What is '0x0102030405060708L' in Bits.java

So I saw this bit of static block in Bits.java in the java.nio package.

 static {
    long a = unsafe.allocateMemory(8);
    try {
        unsafe.putLong(a, 0x0102030405060708L);
        byte b = unsafe.getByte(a);
        switch (b) {
        case 0x01: byteOrder = ByteOrder.BIG_ENDIAN;     break;
        case 0x08: byteOrder = ByteOrder.LITTLE_ENDIAN;  break;
        default:
            assert false;
            byteOrder = null;
        }
    } finally {
        unsafe.freeMemory(a);
    }
}

What is the significance of 0x0102030405060708L?
What is this hardcoded value?

3 answers

  • answered 2018-07-11 05:51 Yunnosch

    The code counts the 8 bytes, writes the index of each byte into it.
    It does so by writing the mentioned hardcoded value into a datastructure of 8 byte size. The hardcoded value contains an increasing byte value across the consecutive bytes in the structure. Then it reads the value of the first byte and by its value determines the endianess of the environment.

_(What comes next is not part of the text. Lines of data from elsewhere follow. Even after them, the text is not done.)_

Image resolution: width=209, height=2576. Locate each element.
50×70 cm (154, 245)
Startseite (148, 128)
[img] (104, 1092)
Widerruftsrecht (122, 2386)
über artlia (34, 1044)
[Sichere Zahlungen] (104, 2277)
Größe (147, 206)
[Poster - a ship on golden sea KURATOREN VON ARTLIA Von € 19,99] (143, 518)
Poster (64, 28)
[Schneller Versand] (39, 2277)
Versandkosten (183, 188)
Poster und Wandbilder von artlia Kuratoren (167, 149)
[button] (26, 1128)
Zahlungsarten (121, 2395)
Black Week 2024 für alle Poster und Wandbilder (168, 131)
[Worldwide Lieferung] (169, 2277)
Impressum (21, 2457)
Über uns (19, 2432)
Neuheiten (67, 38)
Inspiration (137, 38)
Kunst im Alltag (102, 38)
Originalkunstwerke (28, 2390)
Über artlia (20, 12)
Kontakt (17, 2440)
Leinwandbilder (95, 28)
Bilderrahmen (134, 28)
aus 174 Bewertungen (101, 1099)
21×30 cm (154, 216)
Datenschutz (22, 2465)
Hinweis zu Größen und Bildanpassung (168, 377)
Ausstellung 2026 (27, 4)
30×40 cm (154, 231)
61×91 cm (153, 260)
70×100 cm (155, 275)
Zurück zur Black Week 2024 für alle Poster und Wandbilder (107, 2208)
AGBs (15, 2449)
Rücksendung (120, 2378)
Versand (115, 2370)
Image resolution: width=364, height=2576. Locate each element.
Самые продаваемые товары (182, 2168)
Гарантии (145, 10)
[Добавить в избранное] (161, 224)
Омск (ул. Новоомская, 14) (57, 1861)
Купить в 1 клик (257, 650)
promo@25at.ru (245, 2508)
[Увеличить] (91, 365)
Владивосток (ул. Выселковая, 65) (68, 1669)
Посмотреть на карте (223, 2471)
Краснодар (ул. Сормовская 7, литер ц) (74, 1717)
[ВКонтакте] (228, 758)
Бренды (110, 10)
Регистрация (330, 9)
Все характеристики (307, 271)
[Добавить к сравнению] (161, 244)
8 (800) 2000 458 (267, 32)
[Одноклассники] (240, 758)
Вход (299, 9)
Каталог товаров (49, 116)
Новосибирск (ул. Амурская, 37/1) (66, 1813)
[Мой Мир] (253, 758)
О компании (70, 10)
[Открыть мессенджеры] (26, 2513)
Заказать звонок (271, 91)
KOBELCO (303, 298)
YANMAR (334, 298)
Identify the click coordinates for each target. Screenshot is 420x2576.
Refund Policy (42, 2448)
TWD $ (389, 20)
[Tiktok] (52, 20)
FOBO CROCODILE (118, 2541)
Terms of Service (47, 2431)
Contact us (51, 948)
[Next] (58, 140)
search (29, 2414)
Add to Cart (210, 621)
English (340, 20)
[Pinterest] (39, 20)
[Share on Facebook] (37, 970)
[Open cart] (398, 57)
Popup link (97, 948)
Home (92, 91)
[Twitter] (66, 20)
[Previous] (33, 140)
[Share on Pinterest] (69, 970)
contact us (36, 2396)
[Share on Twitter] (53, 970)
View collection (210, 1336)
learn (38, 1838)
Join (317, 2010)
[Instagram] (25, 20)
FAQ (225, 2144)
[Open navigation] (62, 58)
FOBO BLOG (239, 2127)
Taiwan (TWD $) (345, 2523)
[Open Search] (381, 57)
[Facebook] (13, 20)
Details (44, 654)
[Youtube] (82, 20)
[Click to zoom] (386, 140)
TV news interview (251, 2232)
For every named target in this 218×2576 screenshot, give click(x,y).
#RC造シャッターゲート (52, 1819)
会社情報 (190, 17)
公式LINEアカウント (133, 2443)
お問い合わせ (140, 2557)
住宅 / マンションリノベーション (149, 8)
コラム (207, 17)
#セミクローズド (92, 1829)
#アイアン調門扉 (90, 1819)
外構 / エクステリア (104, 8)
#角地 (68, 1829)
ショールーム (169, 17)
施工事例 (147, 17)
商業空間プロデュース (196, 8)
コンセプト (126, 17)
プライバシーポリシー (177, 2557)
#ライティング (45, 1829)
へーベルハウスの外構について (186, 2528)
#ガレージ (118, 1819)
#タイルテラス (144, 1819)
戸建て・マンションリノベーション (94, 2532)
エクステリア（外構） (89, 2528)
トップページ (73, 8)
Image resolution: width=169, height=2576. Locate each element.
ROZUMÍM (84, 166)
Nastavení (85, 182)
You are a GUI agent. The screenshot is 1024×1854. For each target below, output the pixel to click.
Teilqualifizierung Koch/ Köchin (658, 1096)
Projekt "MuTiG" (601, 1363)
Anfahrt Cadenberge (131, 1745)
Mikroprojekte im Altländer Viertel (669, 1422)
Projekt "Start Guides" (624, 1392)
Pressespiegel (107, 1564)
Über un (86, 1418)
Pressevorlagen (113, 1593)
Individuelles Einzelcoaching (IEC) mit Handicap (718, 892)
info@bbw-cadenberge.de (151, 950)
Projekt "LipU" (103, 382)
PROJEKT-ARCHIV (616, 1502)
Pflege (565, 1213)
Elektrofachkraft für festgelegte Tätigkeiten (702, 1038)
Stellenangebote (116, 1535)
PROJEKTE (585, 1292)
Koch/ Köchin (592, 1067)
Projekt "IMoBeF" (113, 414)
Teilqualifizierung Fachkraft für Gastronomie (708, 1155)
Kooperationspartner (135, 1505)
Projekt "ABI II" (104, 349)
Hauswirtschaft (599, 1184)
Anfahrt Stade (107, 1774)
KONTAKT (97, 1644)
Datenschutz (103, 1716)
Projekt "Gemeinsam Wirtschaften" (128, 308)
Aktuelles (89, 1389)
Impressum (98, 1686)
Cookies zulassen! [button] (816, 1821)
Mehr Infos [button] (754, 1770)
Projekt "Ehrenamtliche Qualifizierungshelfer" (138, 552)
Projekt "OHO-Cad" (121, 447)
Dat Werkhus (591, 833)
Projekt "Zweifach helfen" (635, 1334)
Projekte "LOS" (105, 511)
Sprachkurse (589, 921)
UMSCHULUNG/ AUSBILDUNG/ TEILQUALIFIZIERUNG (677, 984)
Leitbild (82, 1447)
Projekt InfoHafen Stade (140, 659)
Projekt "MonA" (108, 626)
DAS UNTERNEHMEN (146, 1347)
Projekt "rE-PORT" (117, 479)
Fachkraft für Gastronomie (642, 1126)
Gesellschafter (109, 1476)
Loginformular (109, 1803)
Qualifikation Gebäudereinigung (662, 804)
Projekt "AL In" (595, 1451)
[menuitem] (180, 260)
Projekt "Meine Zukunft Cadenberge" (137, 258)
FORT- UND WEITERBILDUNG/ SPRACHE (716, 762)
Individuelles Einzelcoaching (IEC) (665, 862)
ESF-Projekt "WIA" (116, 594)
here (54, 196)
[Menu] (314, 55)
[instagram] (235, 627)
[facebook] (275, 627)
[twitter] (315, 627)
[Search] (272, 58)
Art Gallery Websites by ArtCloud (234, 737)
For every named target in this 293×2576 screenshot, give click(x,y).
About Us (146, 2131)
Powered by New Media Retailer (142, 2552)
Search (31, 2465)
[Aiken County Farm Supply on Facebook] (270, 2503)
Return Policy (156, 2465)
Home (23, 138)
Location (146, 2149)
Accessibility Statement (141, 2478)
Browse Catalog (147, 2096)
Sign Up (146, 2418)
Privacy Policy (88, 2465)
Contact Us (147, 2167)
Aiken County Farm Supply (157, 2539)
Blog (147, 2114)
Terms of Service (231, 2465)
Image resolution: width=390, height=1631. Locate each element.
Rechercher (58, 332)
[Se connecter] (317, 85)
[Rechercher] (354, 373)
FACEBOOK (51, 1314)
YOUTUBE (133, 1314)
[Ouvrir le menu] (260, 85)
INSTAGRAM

    (Endianess: https://en.wikipedia.org/wiki/Endianness )

    Note that the special chosen value can detect the (extremely weird) endianess which uses neither the lowest addressed byte nor the highest-addressed byte as as LSB. The assertion could detect any of the intermediate bytes or even a byte with e.g. value 0 and would raise an alarm in that case. That would also be possible with e.g. "0x4400000000000055", but with the shown value, a debugging session can easily identify any of the intermediate bytes and even almost surely any non-initialised byte, i.e. any byte not covered by the hardcoded value. That would of course be an extremely weird environment, but that is what assertions are for.

  • answered 2018-07-11 05:53 Stephen C

    There is no particular significance to the value. The code is writing a 64bit integer, and seeing which order the bytes appear in memory. (That is what "big endian" and "little endian" is all about; see Endianness.

    Just about any value could be used ... provided that the top 8 bits and bottom 8 bits are distinguishable.

  • answered 2018-07-11 06:01 Robert Rouhani

    You could put any pattern in there so long as the last byte and the first byte are different values. 0x0100000000000002L would work just as well, and you would be checking for 0x01 and 0x02 in the switch statement instead of 0x01 and 0x08. The purpose of the code is to determine the order in which bytes are stored in memory (endianness).

    Because there's no cost associated with using a different value, I think the constant they chose is a very good one because it indicates that there is an intended order to the bytes, as opposed to a set of flags or something where each bit is significant.